At the wedding, the sky is still full of violins, and a joint account is obligatory for many. After all, it's clearer and more transparent than having several. But this decision also has its pitfalls... We explain the advantages and disadvantages of a joint account.

Knapp 43 Prozent der Deutschen regeln ihre Finanzen über das auf den ersten Blick praktische Gemeinschaftskonto.© iStock
Just under 43 percent of Germans manage their finances via the joint account, which at first glance seems practical.

Joint account yes or no: two variants

With the Oder account, each of the two account holders has individual powers of disposal and can therefore dispose of credit balances and credit limits independently of the other. This account is suitable for couples who both want to use it for their daily payments. Then there is the And account. Here, financial transactions can only ever be carried out jointly, e.g. both partners must sign for a bank transfer. However, married couples usually opt for the Or account.
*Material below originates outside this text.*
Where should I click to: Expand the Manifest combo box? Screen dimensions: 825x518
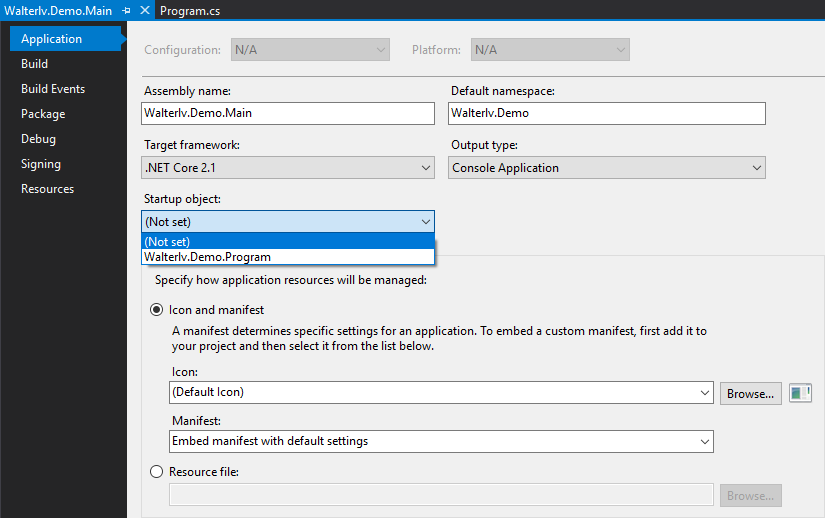pos(440,441)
Pitfall: Parental maintenance

One disadvantage of the joint account can be the care costs of the parents, which the children increasingly have to pay. If a daughter or son now has a joint account with their spouse, half of the assets are automatically used as the basis for calculating maintenance - even if the majority of the money comes from the partner. In other words: with this model, your own assets are sometimes used to care for your parents-in-law.

Disadvantages of a joint account: The debts of the other

It can go wrong: If one partner is unable to handle money and overdraws the Oder account, both partners are still liable for the bad debts, not just the person who caused them. Creditors can also have the account seized. And in the worst case, you may have to sue your partner to get your money back.

Pitfall: care

If you don't have a power of attorney, you are often assigned a guardian who often also takes care of your finances. "This person has to transfer the care recipient's money to a new account," says our financial expert Margit Winkler from Institut GenerationenBeratung. The spouse not receiving care will now have an unpleasant experience: The caregiver simply transfers pocket or household money to his or her account. Protection: Individual accounts - they are the better choice. Or take care of a power of attorney in good time.

Attention, inheritance!

A pension or life insurance policy is usually only issued to one person. If this is paid out and goes into the joint account, the balance is automatically divided between two people - the beneficiary of the insurance and their spouse. As this transfer is considered a gift, it counts towards the allowance for gift and inheritance tax. Incidentally, this also applies to credits made to a joint account! Tip: Make a written agreement with your partner about the rights to the account!